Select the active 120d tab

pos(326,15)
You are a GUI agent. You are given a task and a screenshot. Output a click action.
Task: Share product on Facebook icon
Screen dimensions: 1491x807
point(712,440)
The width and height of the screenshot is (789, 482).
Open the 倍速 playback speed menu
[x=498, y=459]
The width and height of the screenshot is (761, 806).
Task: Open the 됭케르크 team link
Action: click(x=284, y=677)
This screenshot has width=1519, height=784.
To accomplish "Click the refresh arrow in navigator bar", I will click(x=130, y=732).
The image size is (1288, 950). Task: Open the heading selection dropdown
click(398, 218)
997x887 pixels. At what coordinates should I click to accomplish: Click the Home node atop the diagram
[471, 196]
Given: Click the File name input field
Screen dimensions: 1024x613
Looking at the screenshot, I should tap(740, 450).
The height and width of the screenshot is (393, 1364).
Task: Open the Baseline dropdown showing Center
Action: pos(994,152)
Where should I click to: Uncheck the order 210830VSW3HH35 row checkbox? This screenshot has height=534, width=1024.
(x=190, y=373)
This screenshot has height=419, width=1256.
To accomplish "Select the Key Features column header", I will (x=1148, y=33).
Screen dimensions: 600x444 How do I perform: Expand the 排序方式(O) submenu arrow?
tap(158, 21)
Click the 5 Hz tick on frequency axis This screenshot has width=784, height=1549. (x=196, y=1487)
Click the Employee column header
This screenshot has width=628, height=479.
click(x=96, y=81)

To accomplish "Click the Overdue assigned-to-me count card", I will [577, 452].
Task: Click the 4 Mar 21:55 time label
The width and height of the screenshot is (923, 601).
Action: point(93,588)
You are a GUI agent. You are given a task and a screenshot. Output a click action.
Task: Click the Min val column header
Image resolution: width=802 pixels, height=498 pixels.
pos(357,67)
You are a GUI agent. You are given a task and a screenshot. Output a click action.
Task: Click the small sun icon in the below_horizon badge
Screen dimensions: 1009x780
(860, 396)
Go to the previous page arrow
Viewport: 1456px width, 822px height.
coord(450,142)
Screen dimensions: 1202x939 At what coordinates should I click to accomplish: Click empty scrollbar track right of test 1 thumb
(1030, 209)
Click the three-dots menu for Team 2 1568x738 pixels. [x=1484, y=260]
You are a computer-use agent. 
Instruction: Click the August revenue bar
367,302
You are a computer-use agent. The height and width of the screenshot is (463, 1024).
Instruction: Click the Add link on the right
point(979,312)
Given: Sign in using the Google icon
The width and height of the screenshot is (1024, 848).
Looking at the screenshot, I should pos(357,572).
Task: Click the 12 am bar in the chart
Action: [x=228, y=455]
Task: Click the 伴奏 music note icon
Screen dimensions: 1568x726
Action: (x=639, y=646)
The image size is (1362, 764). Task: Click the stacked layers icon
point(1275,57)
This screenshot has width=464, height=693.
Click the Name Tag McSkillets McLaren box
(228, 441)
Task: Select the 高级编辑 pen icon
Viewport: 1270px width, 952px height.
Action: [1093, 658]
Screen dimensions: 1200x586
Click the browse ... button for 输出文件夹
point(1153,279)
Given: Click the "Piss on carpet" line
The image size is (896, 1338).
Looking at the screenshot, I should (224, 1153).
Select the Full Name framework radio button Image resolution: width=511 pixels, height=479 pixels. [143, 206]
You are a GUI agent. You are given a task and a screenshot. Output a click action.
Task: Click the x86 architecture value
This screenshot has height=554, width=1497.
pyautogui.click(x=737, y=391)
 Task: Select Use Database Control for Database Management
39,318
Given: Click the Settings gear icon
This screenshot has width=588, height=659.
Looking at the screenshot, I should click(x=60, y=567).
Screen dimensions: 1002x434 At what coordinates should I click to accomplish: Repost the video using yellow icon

____

# ACTIVITY
What the answer needs is every line from the data above with "computer" in it.

# ANSWER FOR THE TASK
You are a computer-use agent. 
You are a computer-use agent. The height and width of the screenshot is (463, 1024).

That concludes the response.